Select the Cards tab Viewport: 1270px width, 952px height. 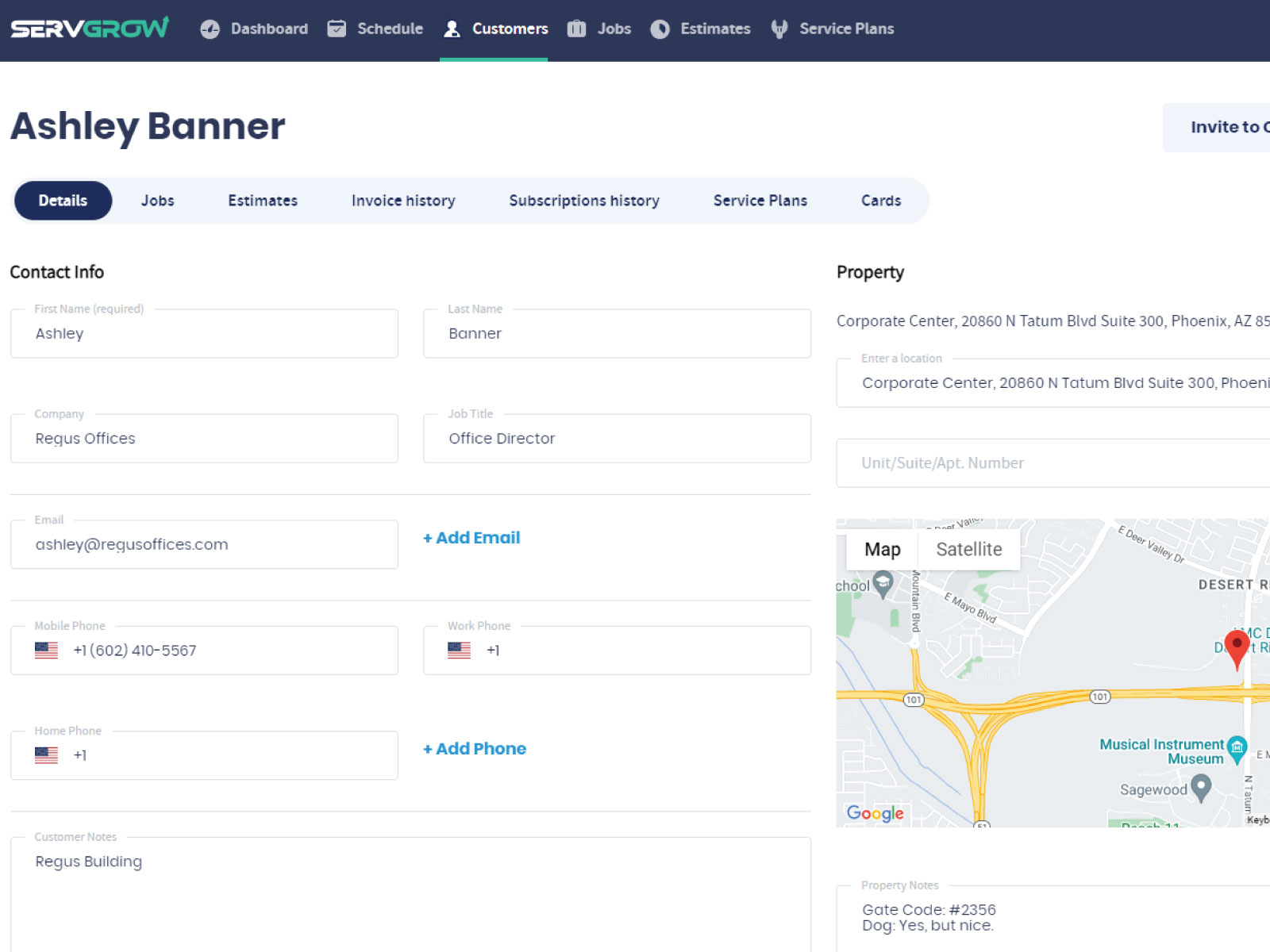[881, 200]
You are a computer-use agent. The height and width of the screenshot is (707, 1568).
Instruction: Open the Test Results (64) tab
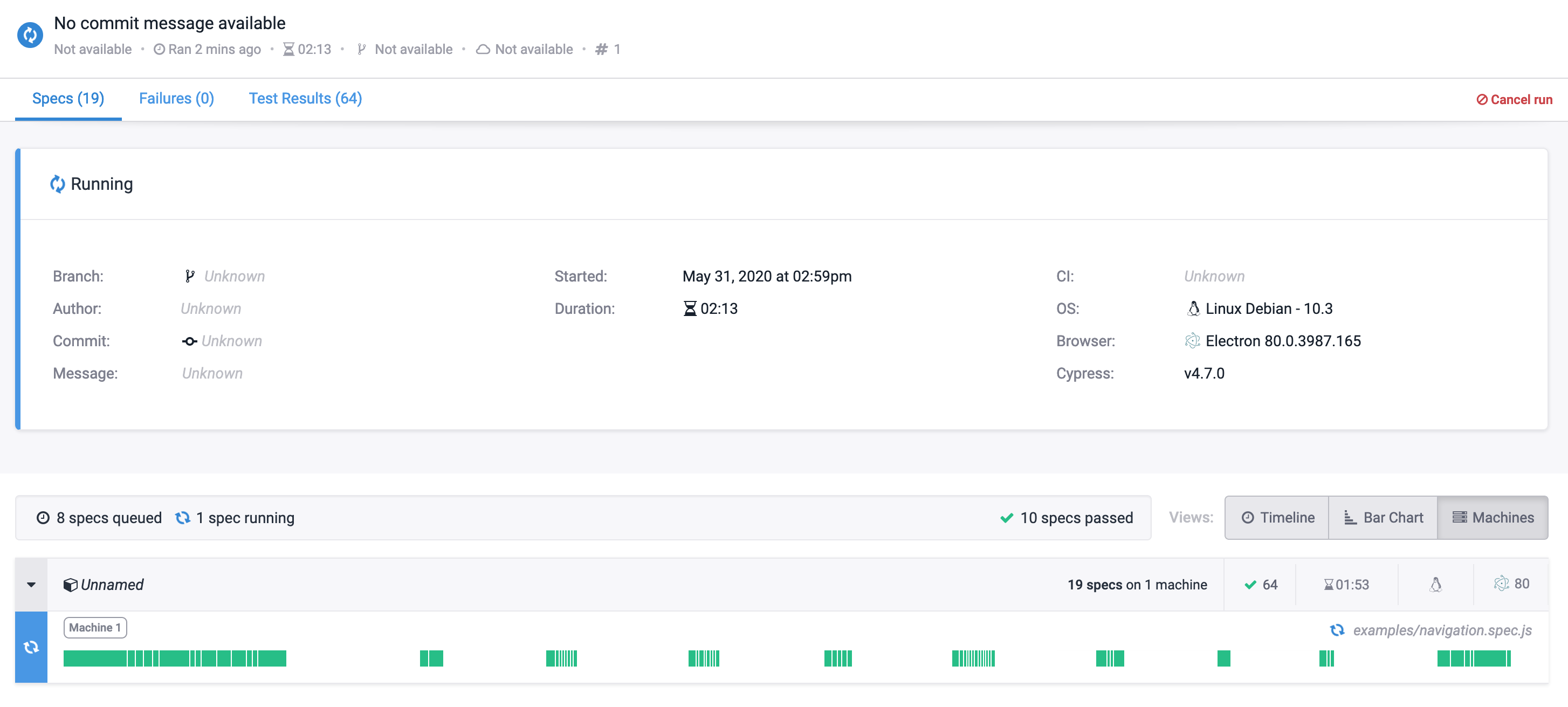click(x=305, y=99)
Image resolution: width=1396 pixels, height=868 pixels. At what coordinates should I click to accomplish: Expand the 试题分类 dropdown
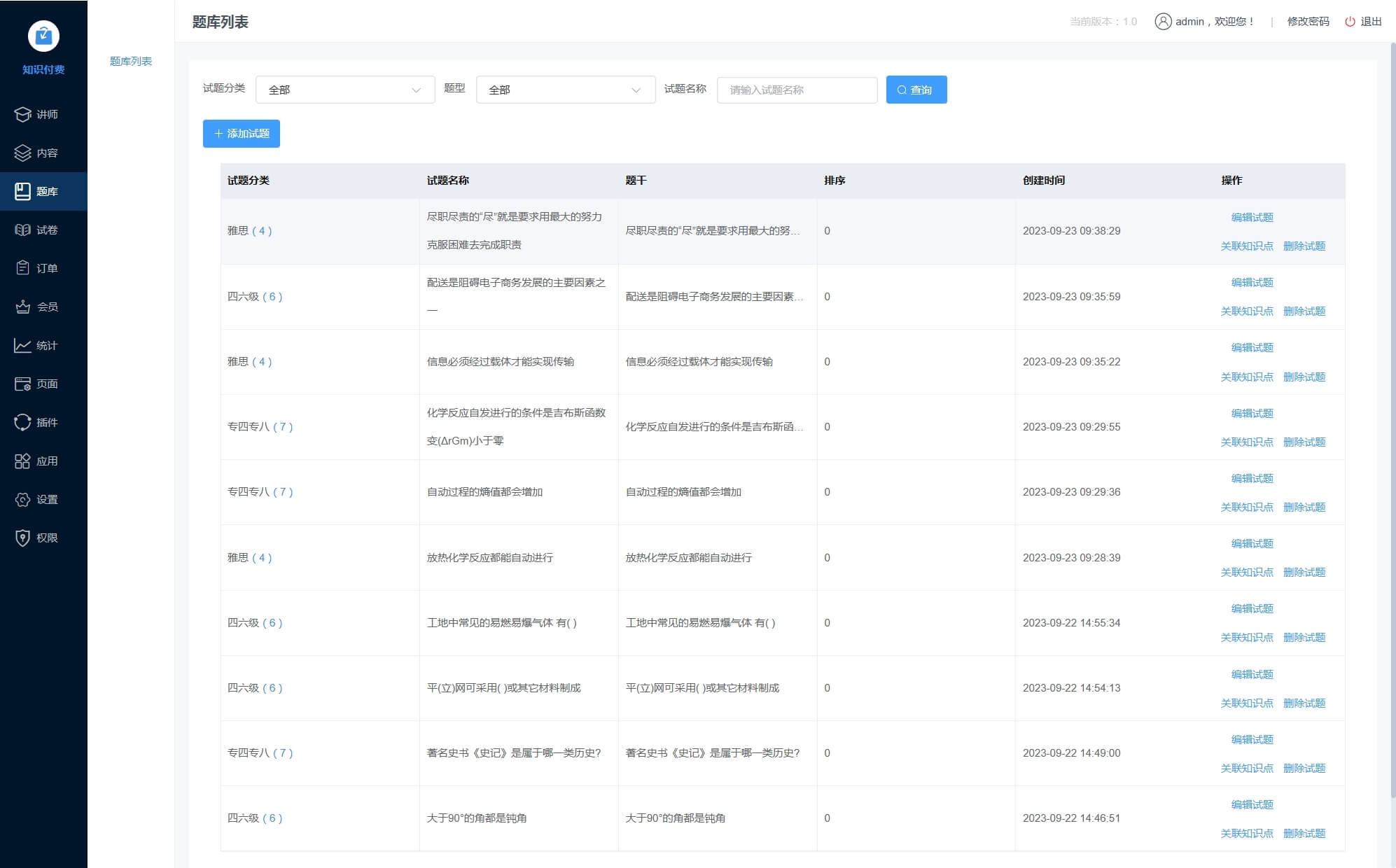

# # # # #

__The task__: Transcription of the lines from the one with "You are a computer-use" through the end of the entries is required, exact and with no pictures.

__Output for this task__:
You are a computer-use agent. The height and width of the screenshot is (707, 1568).
Instruction: Open the Test Results (64) tab
click(x=305, y=99)
Image resolution: width=1396 pixels, height=868 pixels. At what coordinates should I click to accomplish: Expand the 试题分类 dropdown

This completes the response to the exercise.